Problem: List each line of the data that holds the string "agent".

Dataset entries:
Content starts

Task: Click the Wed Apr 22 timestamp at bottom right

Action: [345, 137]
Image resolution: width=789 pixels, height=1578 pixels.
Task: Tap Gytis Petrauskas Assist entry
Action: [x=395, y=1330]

Content ends
Content starts

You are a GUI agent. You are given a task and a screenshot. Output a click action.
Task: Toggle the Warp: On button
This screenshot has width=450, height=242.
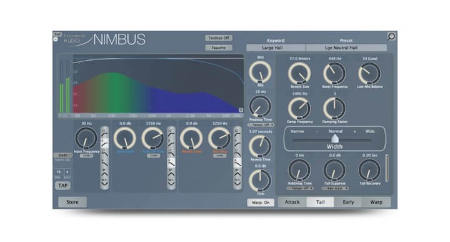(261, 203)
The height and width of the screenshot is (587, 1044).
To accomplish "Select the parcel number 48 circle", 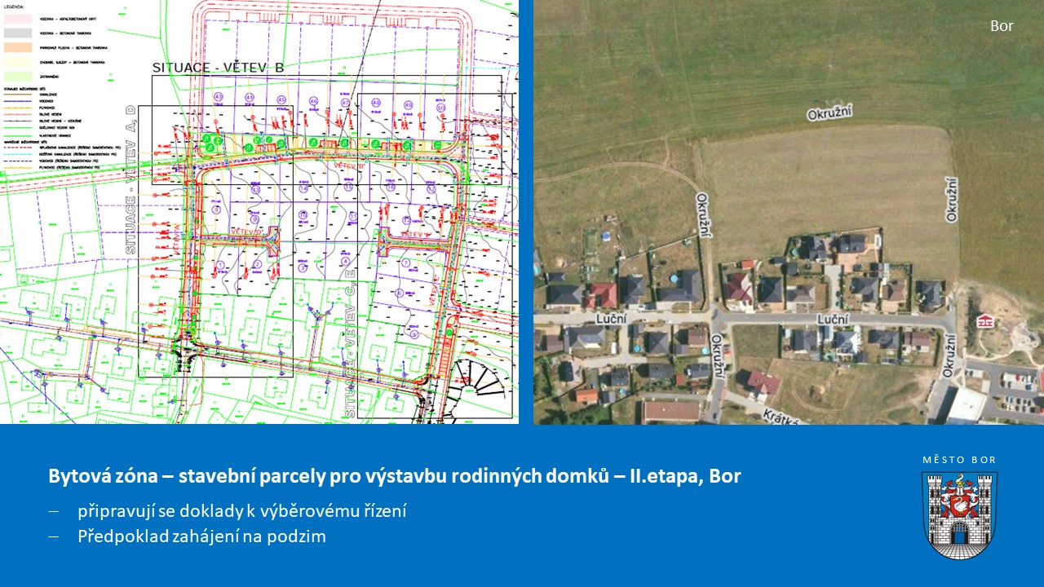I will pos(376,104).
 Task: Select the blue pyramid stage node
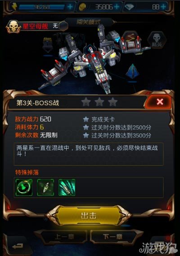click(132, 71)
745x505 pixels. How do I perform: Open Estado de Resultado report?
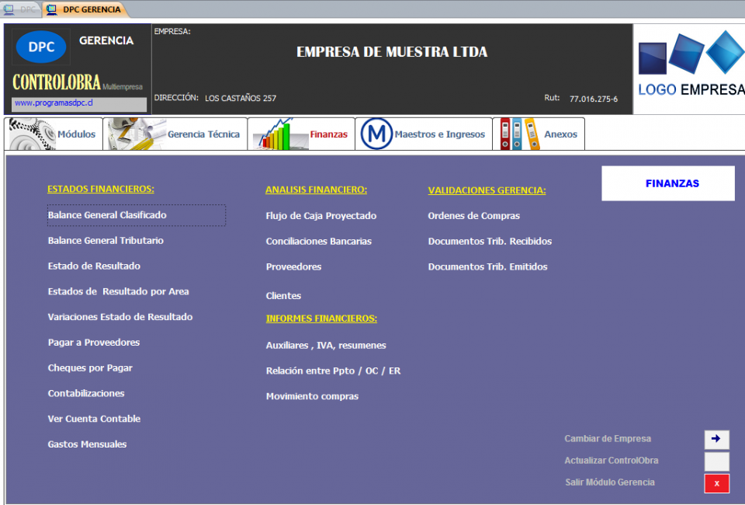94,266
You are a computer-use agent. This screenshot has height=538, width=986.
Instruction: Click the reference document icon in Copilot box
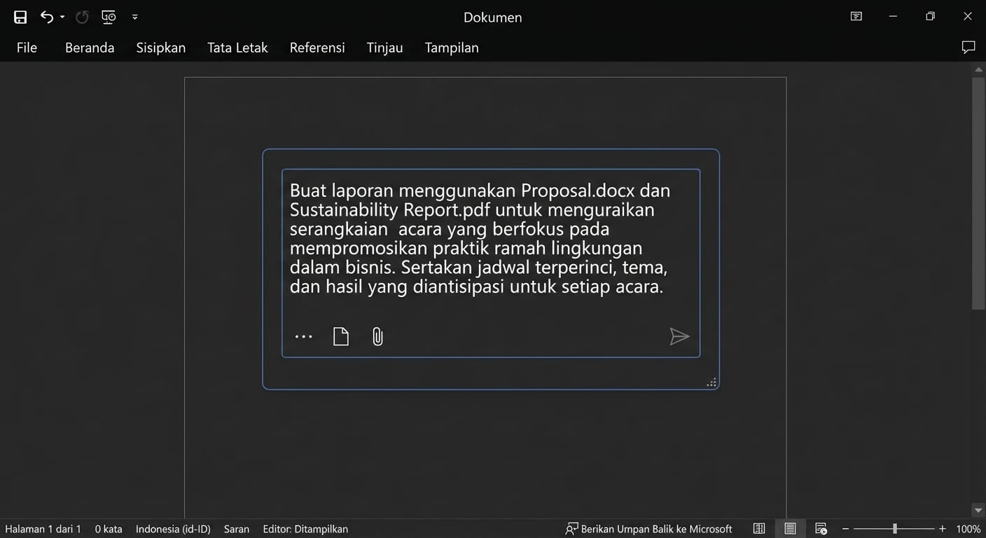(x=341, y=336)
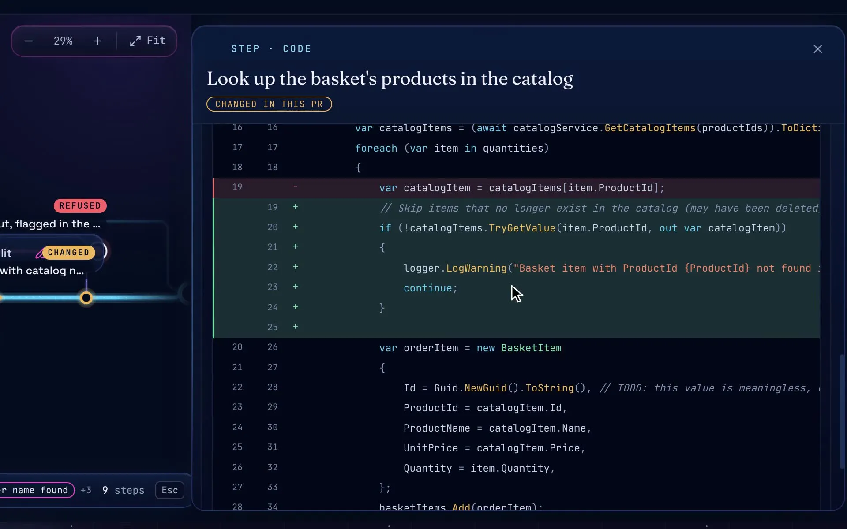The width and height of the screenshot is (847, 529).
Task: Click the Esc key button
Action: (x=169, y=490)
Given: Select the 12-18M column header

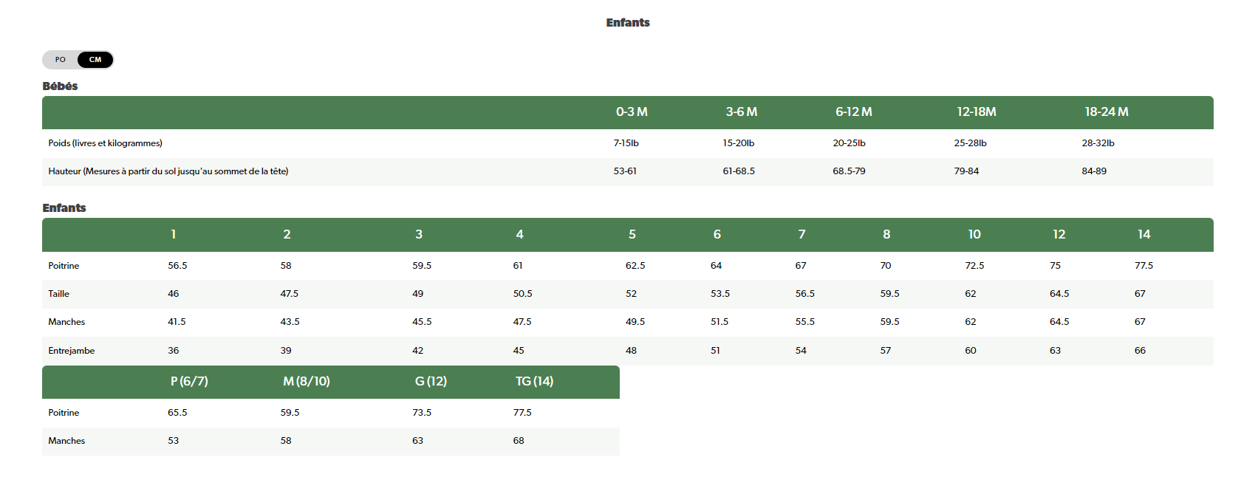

Content ends

Task answer:
You are a GUI agent. You are given a task and a screenshot. Output a click action.
You are a computer-use agent. This screenshot has height=538, width=986.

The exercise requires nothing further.